Le Black Rabbit, c’est ce restaurant-bar un peu VIP, monté par Jake et son frère Vince, deux gars du coin qui « s’en sont sortis ». Enfin, surtout Jake, le patron du bar, entièrement dédié à sa vie pro, prêt à tout pour racheter une enseigne prestigieuse, révéler une super cheffe, fédérer une équipe soudée. En tout cas, c’est ce qu’il croit. Parce qu’en réalité, tout commence sur un malaise autour de la barmaid Anna et des soucis financiers qu’on semble ignorer. C’est sur ce fond trouble que Vince revient. Et on comprend vite que c’est le « frère prodigue », celui que Jake adore mais qui a la poisse, toujours dans les coups foireux, pas très malin mais plein de cœur. Il a été évincé du bar à cause de son côté autodestructeur, et son retour met immédiatement Jake dans la panade, voire met tout le monde en danger.
Très rapidement, l’image du patron qui réussit et du resto branché parfait se fissure. Le milieu de la restauration est souvent présenté comme une grande famille, mais ici, ce n’est qu’un vernis. Et ce vernis craque. Jake, c’est aussi le transfuge de classe qui veut tout contrôler, qui vit dans un bel appart, qui s’habille bien, et vise la gloire. Mais qui pour ça magouille, détourne. Quand il découvre que Vince est en bisbille avec la mafia locale, Jake les connait, depuis longtemps.
Globalement, on a la collision de deux arcs narratifs assez classiques : le rise & fall et le retour du frère paumé. Ce sont des mécaniques bien connues, et leurs déboires avec la mafia restent relativement attendus. Ce qui est un peu dommage, c’est que la série se veut plutôt dramatique sur la plupart de ses sujets, mais elle introduit aussi des personnages à la limite de la caricature. Vince a un côté pataud dans ses décisions, les deux mafieux sont parfois grotesques, presque comiques, mais le ton ne va jamais jusqu’à l’absurde, donc ce potentiel-là reste sous-exploité. Au deux-tiers, la série met enfin les gaz avec un flash-back sur le passé, sur la relation entre les frères, qui apporte plus de profondeur. Mais c’est aussi parasité par pas mal d’intrigues secondaires qu’on relègue vite, alors qu’elles auraient pu être de vrais sujets.
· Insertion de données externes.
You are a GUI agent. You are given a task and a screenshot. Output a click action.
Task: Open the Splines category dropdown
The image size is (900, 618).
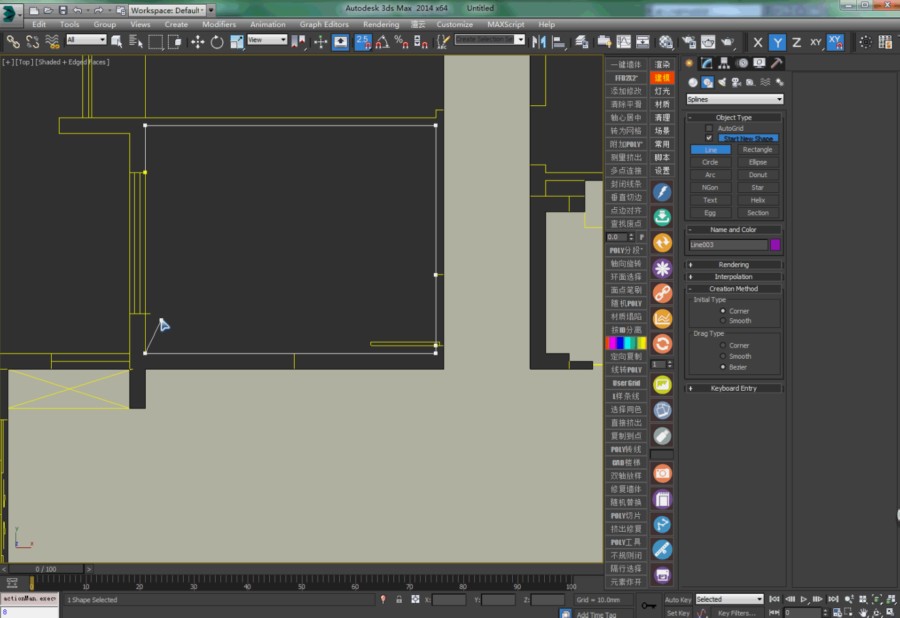(x=735, y=99)
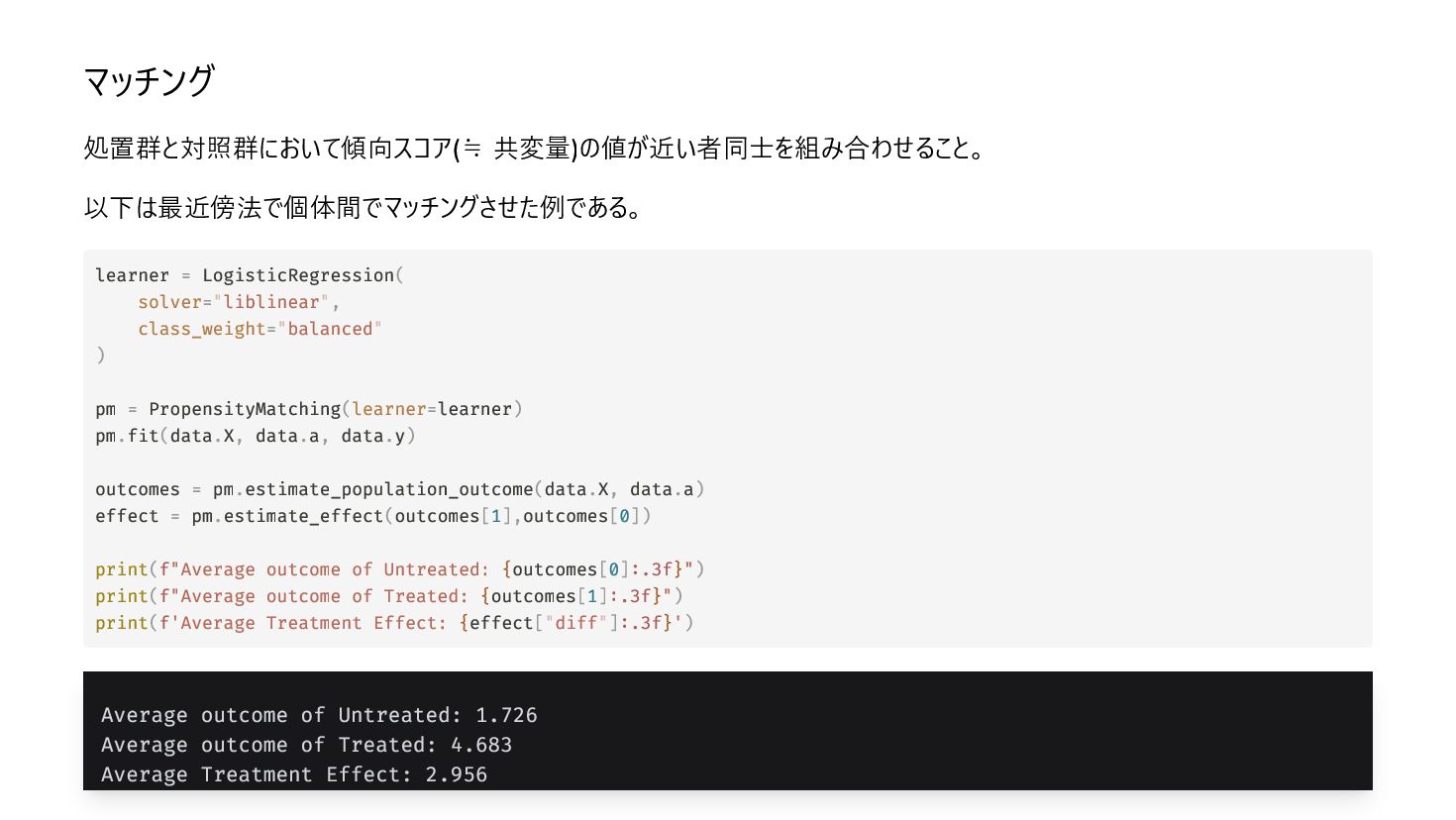Click the pm.estimate_effect code line
Screen dimensions: 1456x820
[x=373, y=516]
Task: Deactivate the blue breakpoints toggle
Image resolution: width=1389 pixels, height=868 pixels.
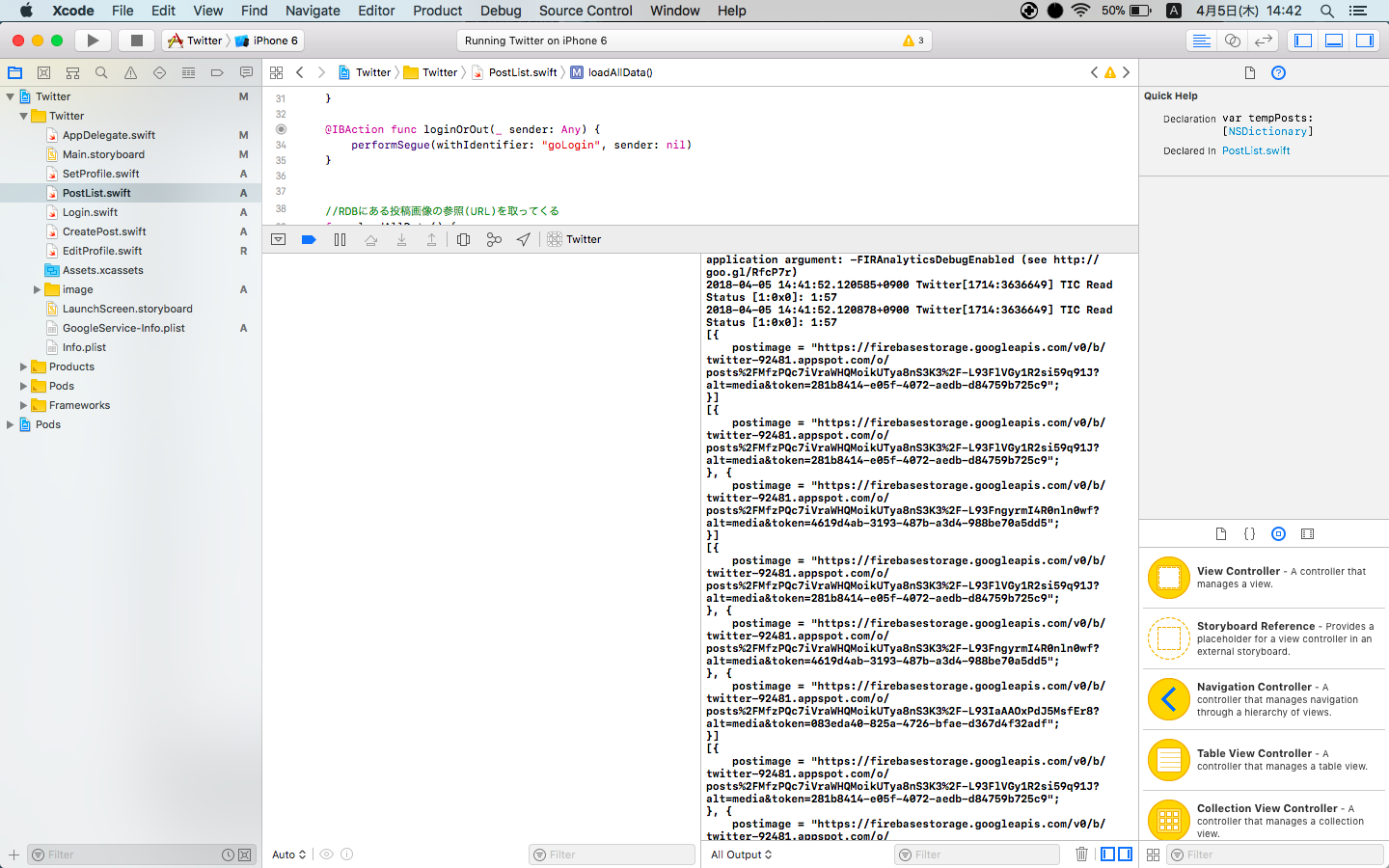Action: point(309,239)
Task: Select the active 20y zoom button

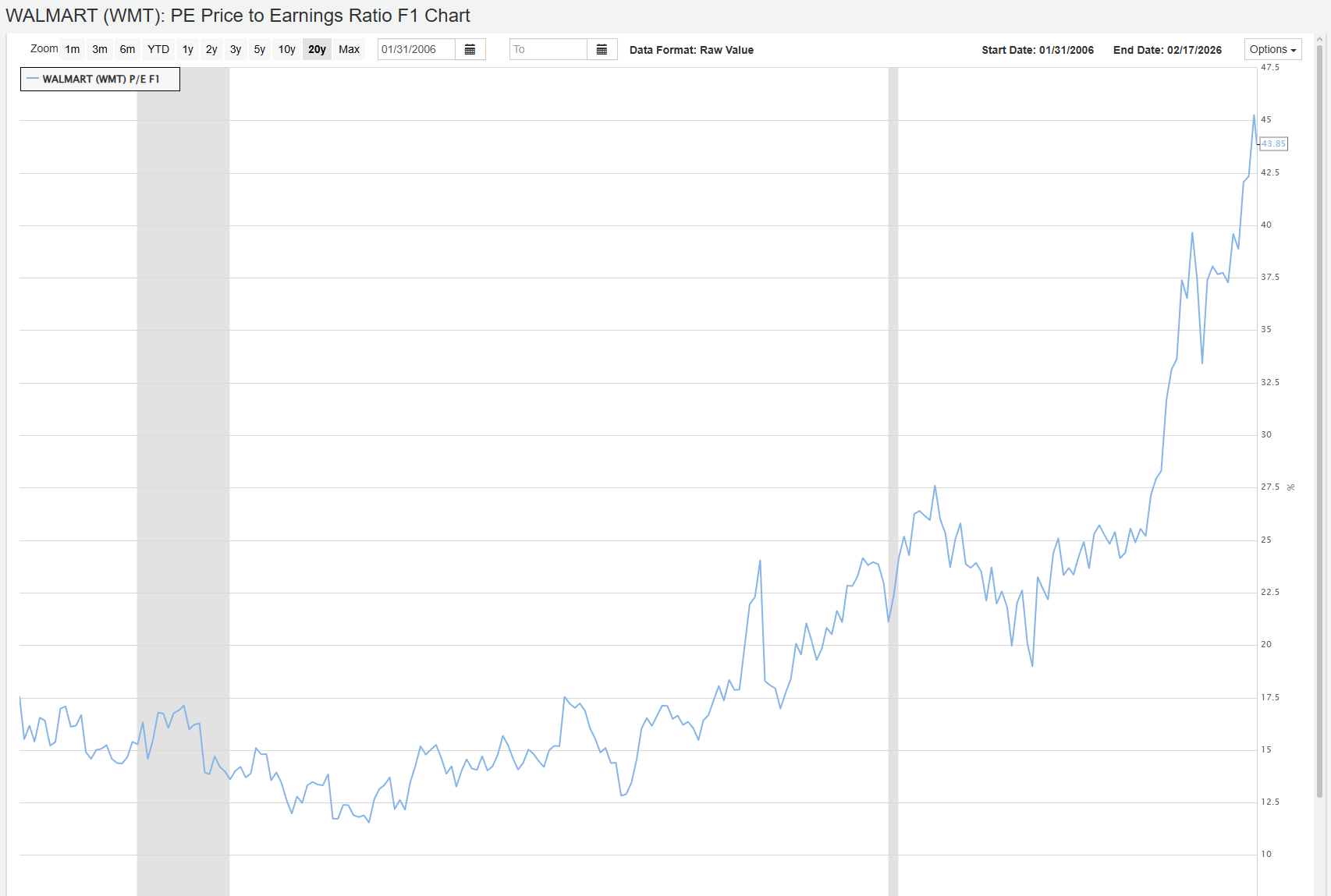Action: tap(317, 50)
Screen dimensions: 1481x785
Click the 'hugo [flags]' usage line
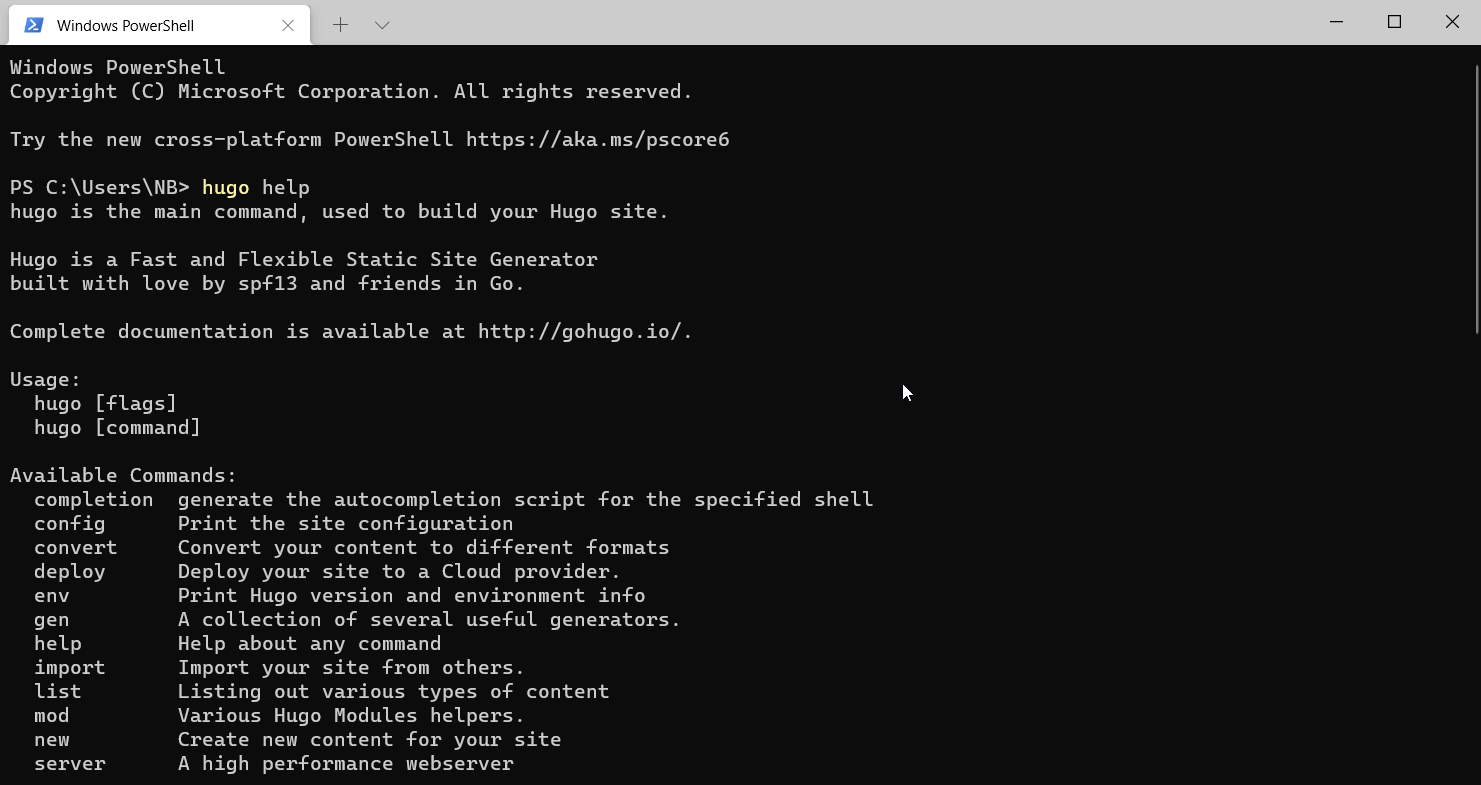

Je pense en particulier à Anna. Ce qui lui arrive est fort, et déclenche des questions sur la responsabilité collective, sur le climat de travail. Mais on passe à autre chose, c’est balayé. Sur le dernier épisode, qui se concentre presque uniquement sur Jake et Vince, tous les personnages secondaires disparaissent sans vraie conclusion. Jake parle une dernière fois à Vince, puis plus rien. Il n’y a pas d’échange avec les autres. Chacun vit sa vie séparément, sans vraie catharsis. La série n’assume pas ses enjeux jusqu’au bout.
Cela dit, la série est plaisante à regarder. J’ai particulièrement aimé la fuite en avant de Vince dans les rues de New York la nuit. La ville y est si hostile, lumineuse et froide. Cela crée un contraste fort avec la chaleur du Black Rabbit. Ça fonctionne, ça touche. Et sur le plan technique, c’est plutôt bien fait. Rien d’incroyable, mais rien de mauvais. C’est sobre, sombre, mais ça colle à l’univers nocturne. Jude Law et Jason Bateman forment un duo très crédible. Leur alchimie en fratrie fonctionne bien, et c’est important, vu que la série repose en grande partie sur eux. Leurs échanges dans les dernières scènes sont parmi les meilleurs moments du show. On sent que la série a été écrite autour d’eux.
Black Rabbit est agréable à regarder, mais ne dépasse jamais vraiment ses propres codes. Elle a des ingrédients intéressants, mais elle ne les assemble pas jusqu’au bout. C’est un plat réconfortant, de la bistronomie même, avec quelques bonne surprises.